------ THE DATA

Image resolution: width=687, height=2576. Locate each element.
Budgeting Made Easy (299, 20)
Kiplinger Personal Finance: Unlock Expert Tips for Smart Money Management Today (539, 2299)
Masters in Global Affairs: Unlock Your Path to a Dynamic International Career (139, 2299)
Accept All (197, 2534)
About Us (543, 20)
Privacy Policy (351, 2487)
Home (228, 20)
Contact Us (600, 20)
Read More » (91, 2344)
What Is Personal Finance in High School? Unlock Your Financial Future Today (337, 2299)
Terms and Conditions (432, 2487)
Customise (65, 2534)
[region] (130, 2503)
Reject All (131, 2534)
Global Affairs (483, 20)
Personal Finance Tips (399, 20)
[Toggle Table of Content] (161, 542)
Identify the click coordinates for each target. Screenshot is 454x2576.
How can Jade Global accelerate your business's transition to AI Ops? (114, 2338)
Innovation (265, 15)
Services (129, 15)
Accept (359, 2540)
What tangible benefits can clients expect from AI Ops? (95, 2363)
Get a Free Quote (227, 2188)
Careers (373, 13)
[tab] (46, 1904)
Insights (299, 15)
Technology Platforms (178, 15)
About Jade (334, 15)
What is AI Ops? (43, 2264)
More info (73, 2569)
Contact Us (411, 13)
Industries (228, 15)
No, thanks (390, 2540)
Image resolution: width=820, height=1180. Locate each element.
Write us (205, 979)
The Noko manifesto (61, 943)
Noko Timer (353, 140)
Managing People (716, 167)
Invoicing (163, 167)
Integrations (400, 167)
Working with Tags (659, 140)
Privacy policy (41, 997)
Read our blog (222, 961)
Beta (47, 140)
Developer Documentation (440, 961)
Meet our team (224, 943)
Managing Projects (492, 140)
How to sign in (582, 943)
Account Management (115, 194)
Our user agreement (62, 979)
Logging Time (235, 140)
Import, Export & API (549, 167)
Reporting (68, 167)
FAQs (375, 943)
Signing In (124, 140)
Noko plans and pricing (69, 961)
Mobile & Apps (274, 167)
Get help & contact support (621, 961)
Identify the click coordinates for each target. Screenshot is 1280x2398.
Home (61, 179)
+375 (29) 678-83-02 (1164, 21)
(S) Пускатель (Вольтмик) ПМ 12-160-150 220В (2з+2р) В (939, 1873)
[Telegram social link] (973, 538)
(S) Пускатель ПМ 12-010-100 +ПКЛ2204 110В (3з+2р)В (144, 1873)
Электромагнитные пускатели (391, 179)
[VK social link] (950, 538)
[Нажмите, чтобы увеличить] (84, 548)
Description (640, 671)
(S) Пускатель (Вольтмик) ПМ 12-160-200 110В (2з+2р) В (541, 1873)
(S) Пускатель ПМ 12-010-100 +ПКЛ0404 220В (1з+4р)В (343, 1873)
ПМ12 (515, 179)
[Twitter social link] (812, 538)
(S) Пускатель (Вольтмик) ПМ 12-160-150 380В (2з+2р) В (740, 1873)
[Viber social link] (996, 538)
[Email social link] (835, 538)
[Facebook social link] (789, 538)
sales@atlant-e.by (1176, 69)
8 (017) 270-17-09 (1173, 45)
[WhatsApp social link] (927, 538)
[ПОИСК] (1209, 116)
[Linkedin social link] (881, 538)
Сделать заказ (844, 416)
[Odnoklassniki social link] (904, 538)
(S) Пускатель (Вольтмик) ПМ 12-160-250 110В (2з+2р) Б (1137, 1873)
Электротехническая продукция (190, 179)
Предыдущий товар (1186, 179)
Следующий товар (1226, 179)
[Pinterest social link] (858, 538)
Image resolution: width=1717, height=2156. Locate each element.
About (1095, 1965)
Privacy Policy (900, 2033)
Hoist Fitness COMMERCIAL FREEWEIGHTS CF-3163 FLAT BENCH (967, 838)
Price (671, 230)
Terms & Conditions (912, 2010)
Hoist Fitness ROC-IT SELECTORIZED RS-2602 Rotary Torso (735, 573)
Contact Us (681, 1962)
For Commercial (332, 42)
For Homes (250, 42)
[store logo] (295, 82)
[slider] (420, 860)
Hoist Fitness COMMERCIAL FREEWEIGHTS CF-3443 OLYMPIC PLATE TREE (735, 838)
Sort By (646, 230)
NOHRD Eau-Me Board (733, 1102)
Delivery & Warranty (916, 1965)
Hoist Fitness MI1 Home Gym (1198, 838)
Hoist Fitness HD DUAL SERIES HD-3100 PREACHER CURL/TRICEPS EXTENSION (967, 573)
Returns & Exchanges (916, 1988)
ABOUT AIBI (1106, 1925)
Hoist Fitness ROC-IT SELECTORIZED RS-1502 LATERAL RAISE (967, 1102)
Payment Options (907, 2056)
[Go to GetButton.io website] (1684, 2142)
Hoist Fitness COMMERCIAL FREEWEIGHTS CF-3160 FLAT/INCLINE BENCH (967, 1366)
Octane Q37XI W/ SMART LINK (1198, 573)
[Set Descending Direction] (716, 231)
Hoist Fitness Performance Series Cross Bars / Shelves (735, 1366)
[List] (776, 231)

------------

> ABOUT THIS TASK:
Each line above with the string "Global" should be reported in full.

> ANSWER TO THE EXERCISE:
Masters in Global Affairs: Unlock Your Path to a Dynamic International Career (139, 2299)
Global Affairs (483, 20)
How can Jade Global accelerate your business's transition to AI Ops? (114, 2338)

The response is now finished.